During the halcyon days of late August, October 20th seems some months distant. But Public Expenditure (PE) Day, when the Comprehensive Spending Review outcome is announced, will have momentous consequences for the economy.
Indeed, PE Day on 20th October may well be compared with two other infamous days in UK financial history – 13th October 2008, when the £37 billion bank bail-out was announced as Royal Bank of Scotland (RBS), unbelievably, came close to total collapse; and Black Wednesday on 16th September 1993 when the UK was humiliatingly ejected from the Exchange Rate Mechanism (ERM).
Yet, there seems to be little general understanding about the forthcoming budgetary cuts, which will be wide-ranging, controversial – and probably vicious.
Encouragingly, since the last Budget, gilt yields have fallen – both bringing down borrowing costs and reassuring foreign lenders. When the Coalition was established, the benchmark 10-year gilt yield was 3.9%; it is now just over 3%.
Although widespread spending cuts are inevitable, their impact is less clear.
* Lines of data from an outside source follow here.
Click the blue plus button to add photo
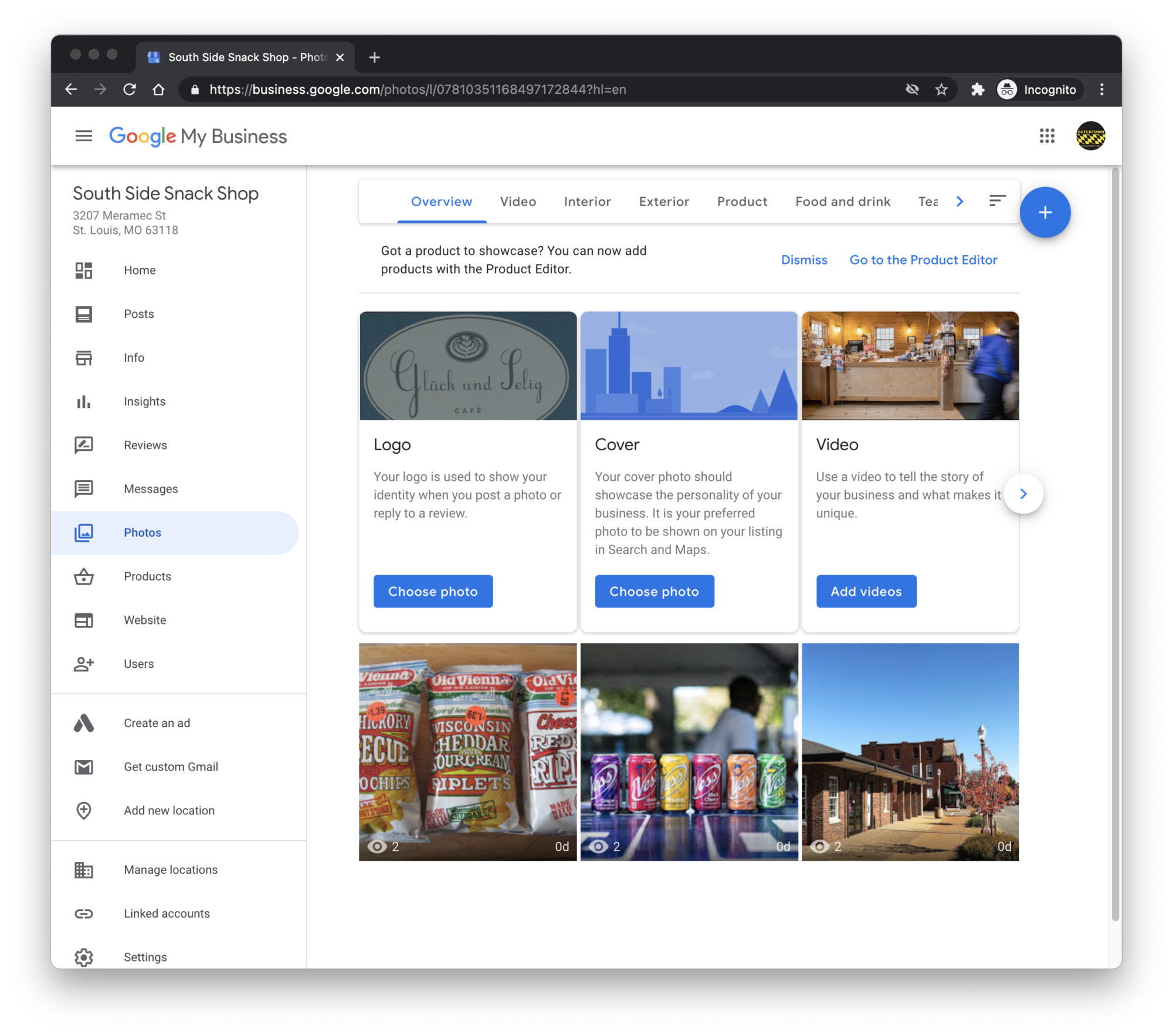1045,211
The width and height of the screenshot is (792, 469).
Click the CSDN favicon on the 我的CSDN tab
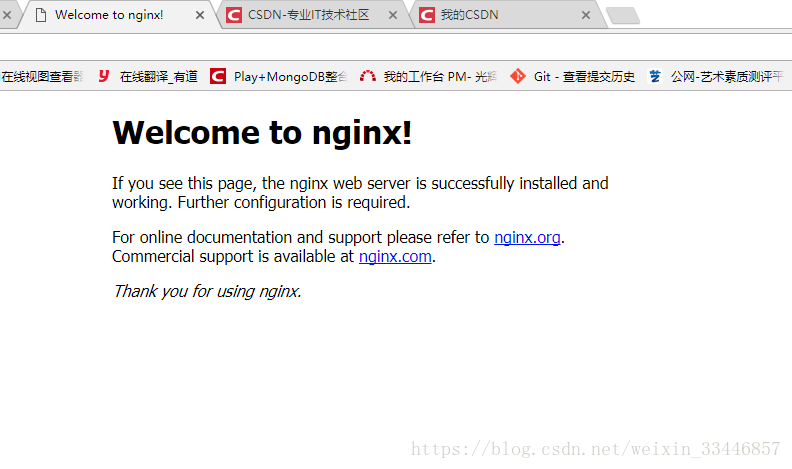pos(427,15)

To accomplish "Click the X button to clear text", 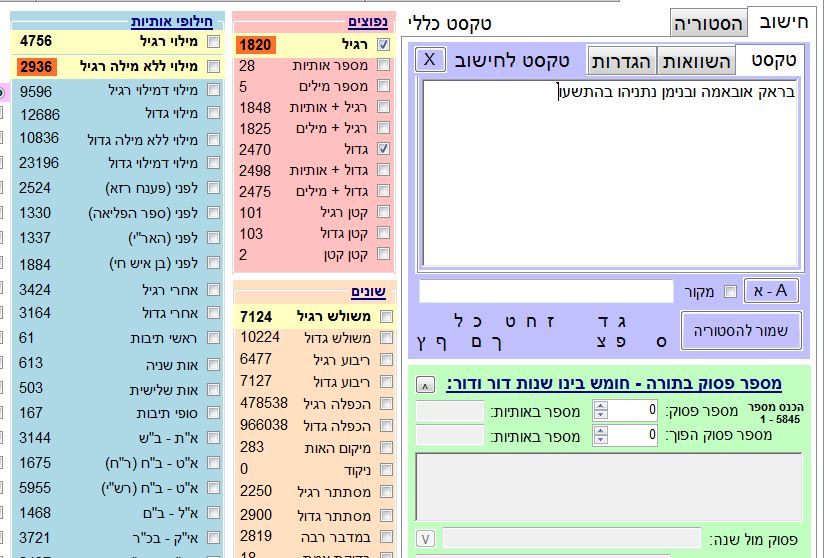I will click(x=430, y=60).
As outlined in the recent ASI publication, The Party is Over, most of the savings should be demanded from the big five spending departments.
Currently, social security cuts are being widely debated. A shrinkage policy, as outlined in last week’s blog, is the best option.
Although the Coalition has ring-fenced the NHS from cuts, much-needed administrative savings are already underway.
In terms of education, capital expenditure savings have recently been confirmed – and generated controversy following the shambolic nature of their announcement.
Proposed defence cuts are generating savage service in-fighting: it seems probable that the RAF will suffer badly. New aircraft orders will be cancelled and bases closed: the Navy will also have to cut back sharply.
Local Authorities, too, are under real pressure to cut back on their many excesses.
But will the Coalition survive the political fall-out from PE Day?